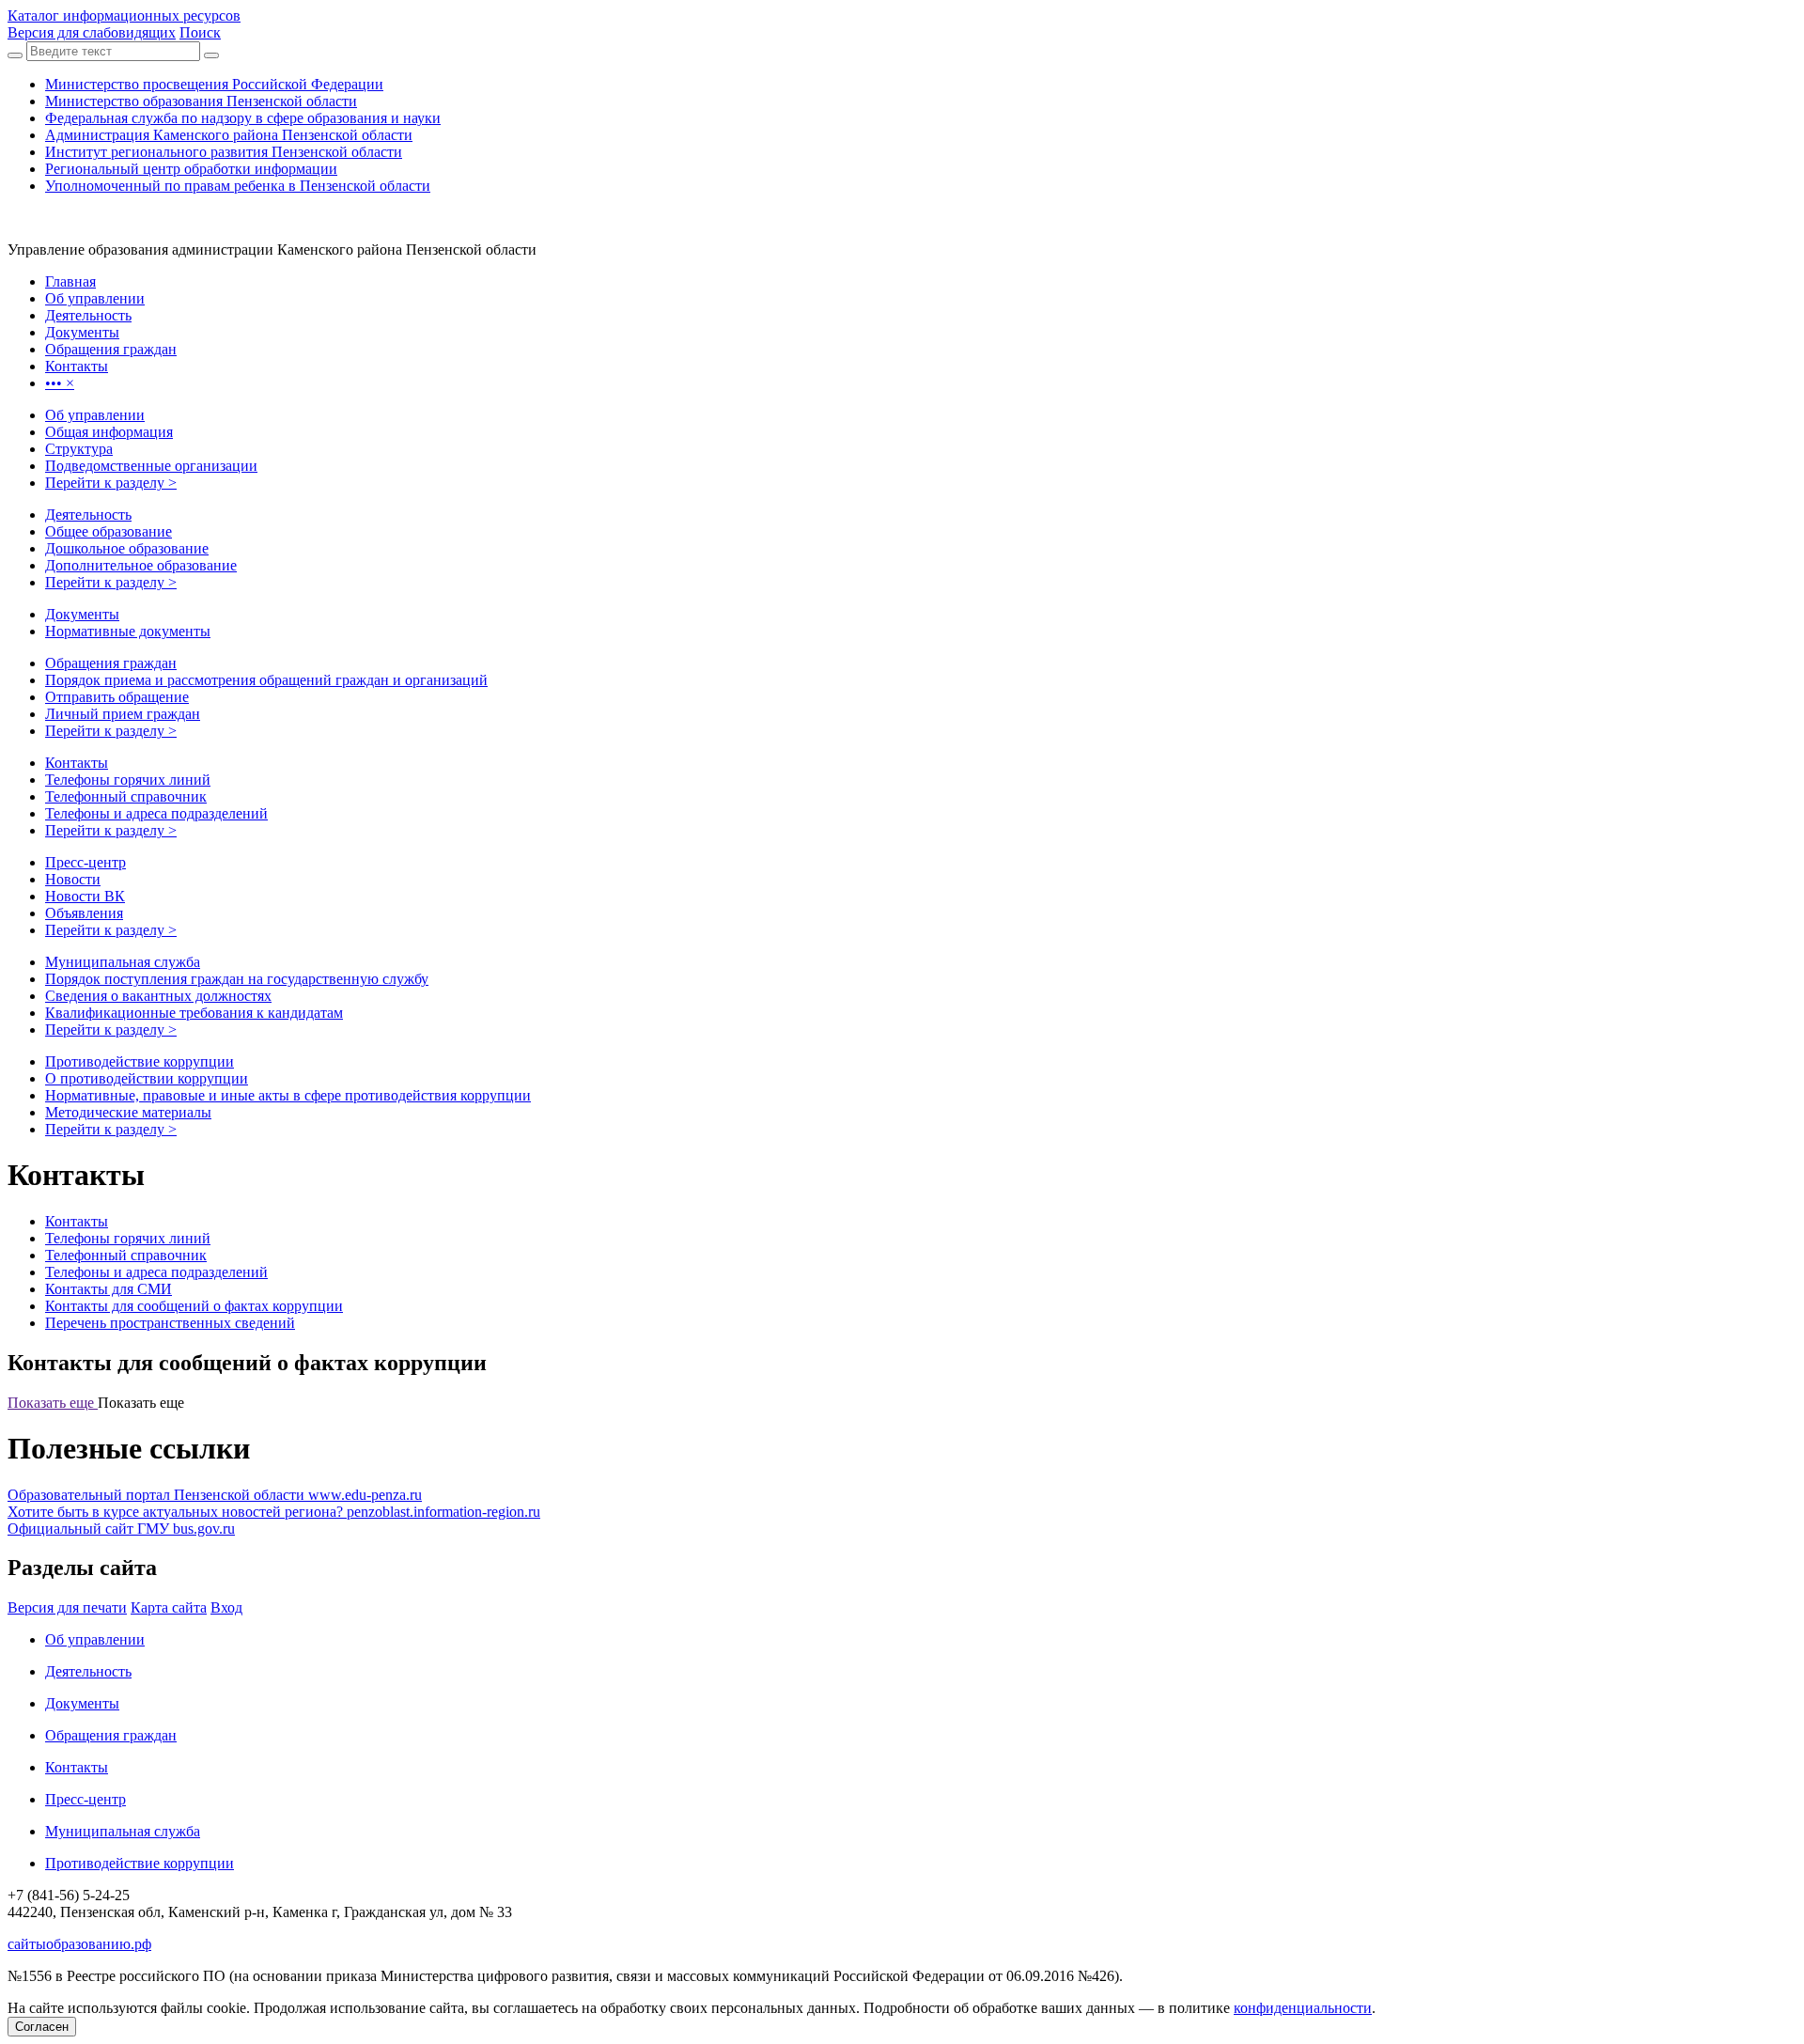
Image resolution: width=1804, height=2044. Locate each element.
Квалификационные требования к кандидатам (194, 1013)
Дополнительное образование (141, 565)
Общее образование (108, 531)
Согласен (42, 2027)
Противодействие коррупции (139, 1061)
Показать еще (53, 1403)
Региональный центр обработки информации (191, 169)
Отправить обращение (117, 697)
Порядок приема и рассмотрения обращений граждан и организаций (266, 680)
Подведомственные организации (151, 466)
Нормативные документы (127, 631)
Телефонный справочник (126, 796)
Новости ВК (85, 896)
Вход (226, 1607)
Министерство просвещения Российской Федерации (214, 84)
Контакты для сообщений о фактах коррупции (194, 1306)
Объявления (84, 913)
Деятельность (88, 515)
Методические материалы (128, 1112)
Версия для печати (67, 1607)
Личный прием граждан (122, 714)
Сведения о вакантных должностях (158, 996)
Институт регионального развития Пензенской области (223, 152)
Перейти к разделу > (111, 483)
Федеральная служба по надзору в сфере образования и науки (243, 118)
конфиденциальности (1303, 2008)
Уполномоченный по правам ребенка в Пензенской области (237, 186)
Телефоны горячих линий (127, 780)
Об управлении (95, 415)
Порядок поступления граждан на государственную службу (236, 979)
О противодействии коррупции (146, 1078)
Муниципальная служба (122, 962)
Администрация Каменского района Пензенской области (228, 135)
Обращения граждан (111, 663)
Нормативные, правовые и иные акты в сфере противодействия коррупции (288, 1095)
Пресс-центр (85, 862)
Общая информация (109, 432)
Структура (79, 449)
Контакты (76, 763)
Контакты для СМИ (108, 1289)
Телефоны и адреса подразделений (156, 813)
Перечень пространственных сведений (170, 1323)
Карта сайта (169, 1607)
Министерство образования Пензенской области (201, 101)
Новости (73, 879)
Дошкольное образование (127, 548)
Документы (82, 614)
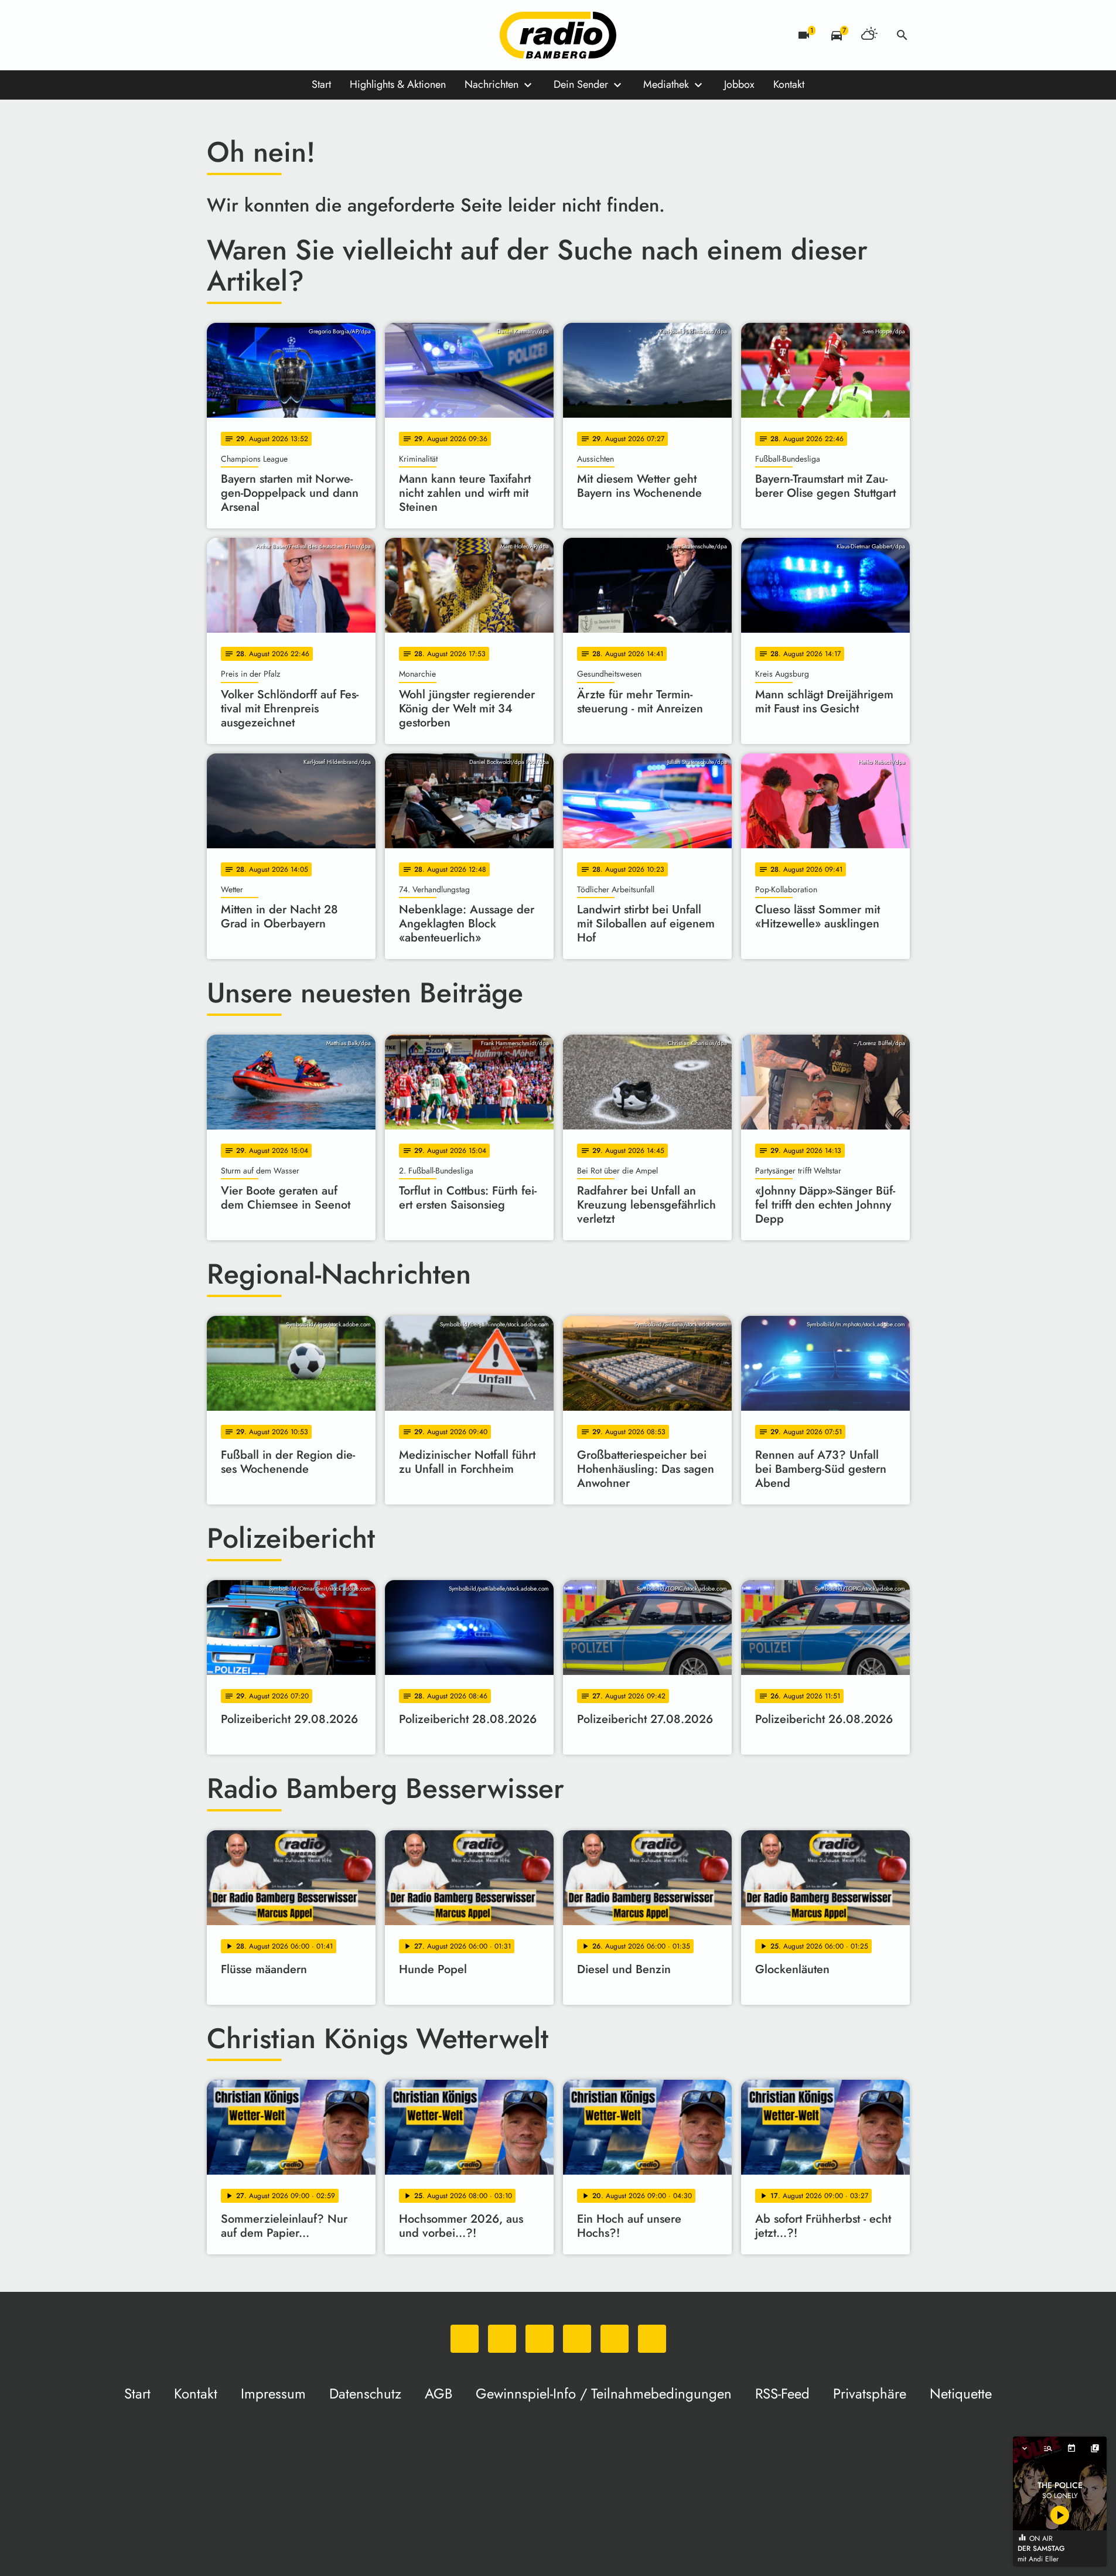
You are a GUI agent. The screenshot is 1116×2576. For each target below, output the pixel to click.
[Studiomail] (312, 35)
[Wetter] (869, 35)
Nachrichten (491, 84)
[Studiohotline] (335, 35)
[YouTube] (289, 35)
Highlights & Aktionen (398, 84)
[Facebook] (242, 35)
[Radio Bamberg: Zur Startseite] (558, 35)
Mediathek (666, 84)
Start (321, 84)
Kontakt (788, 84)
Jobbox (739, 84)
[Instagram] (265, 35)
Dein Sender (581, 84)
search (902, 35)
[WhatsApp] (218, 35)
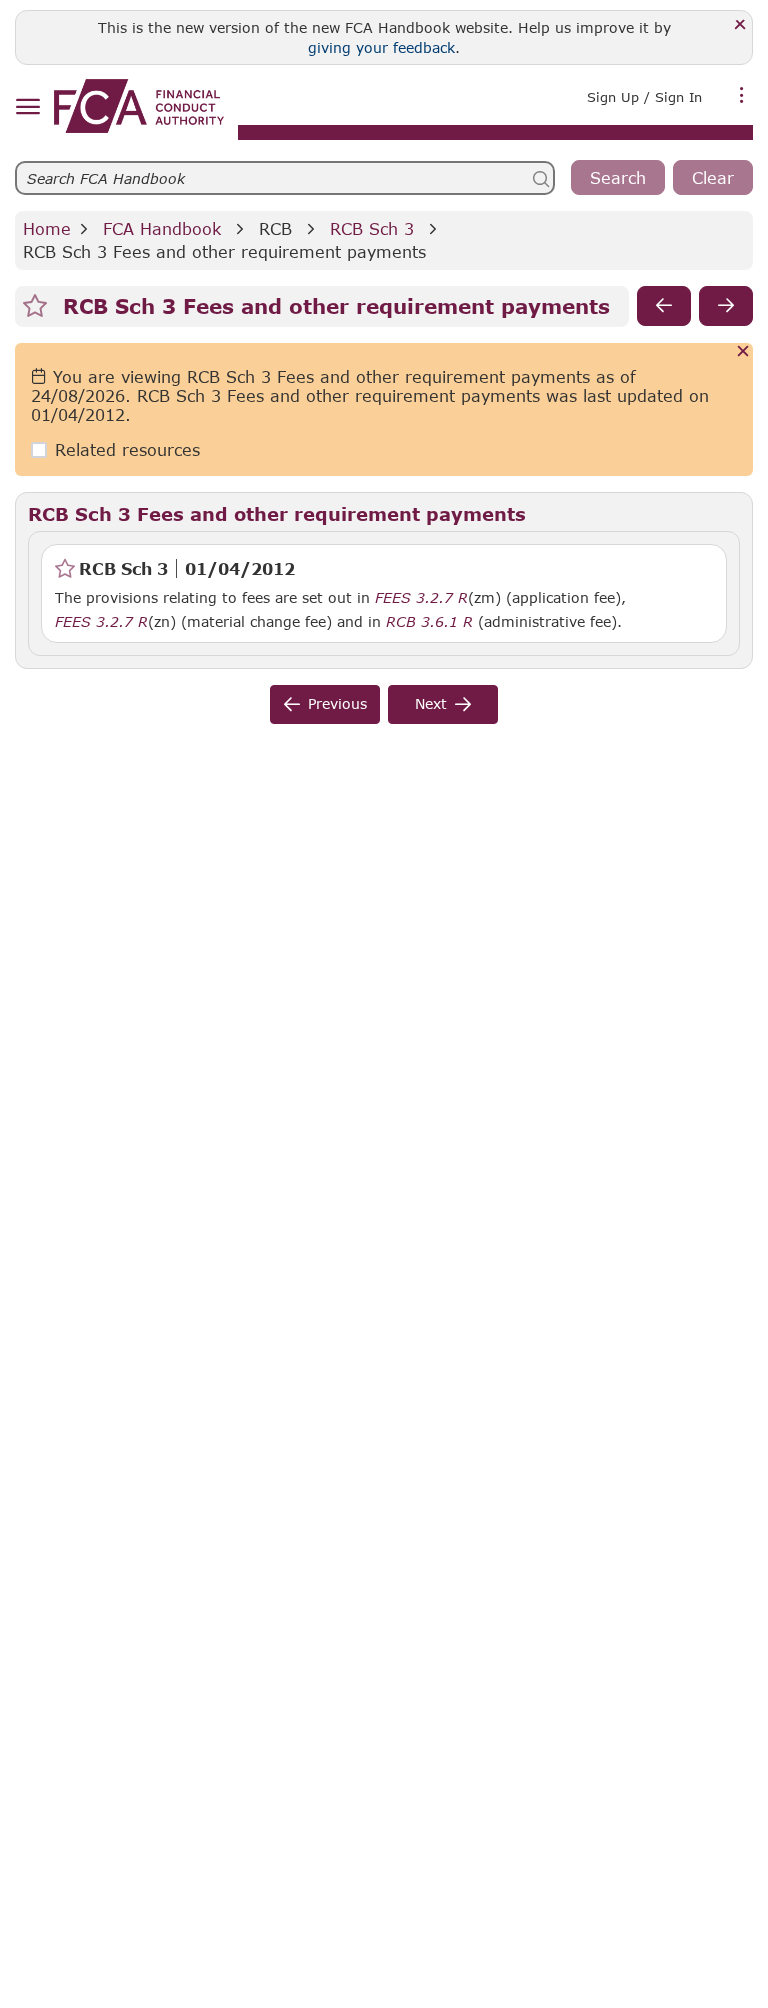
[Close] (740, 25)
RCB (275, 228)
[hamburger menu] (27, 107)
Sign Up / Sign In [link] (644, 97)
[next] (726, 306)
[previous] (664, 306)
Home (47, 228)
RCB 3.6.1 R (429, 621)
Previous (337, 703)
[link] (139, 106)
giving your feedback (381, 47)
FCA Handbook (162, 228)
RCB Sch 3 (372, 228)
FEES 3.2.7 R (421, 597)
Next (431, 703)
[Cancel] (743, 352)
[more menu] (742, 95)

**Brief**
Quote the listing above, but only from the line that shows "Версия для печати (67, 1607)" through the line that shows "Общая информация (109, 432)".

**Finished task**
Версия для печати (67, 1607)
Личный прием граждан (122, 714)
Сведения о вакантных должностях (158, 996)
Институт регионального развития Пензенской области (223, 152)
Перейти к разделу > (111, 483)
Федеральная служба по надзору в сфере образования и науки (243, 118)
конфиденциальности (1303, 2008)
Уполномоченный по правам ребенка в Пензенской области (237, 186)
Телефоны горячих линий (127, 780)
Об управлении (95, 415)
Порядок поступления граждан на государственную службу (236, 979)
О противодействии коррупции (146, 1078)
Муниципальная служба (122, 962)
Администрация Каменского района Пензенской области (228, 135)
Обращения граждан (111, 663)
Нормативные, правовые и иные акты в сфере противодействия коррупции (288, 1095)
Пресс-центр (85, 862)
Общая информация (109, 432)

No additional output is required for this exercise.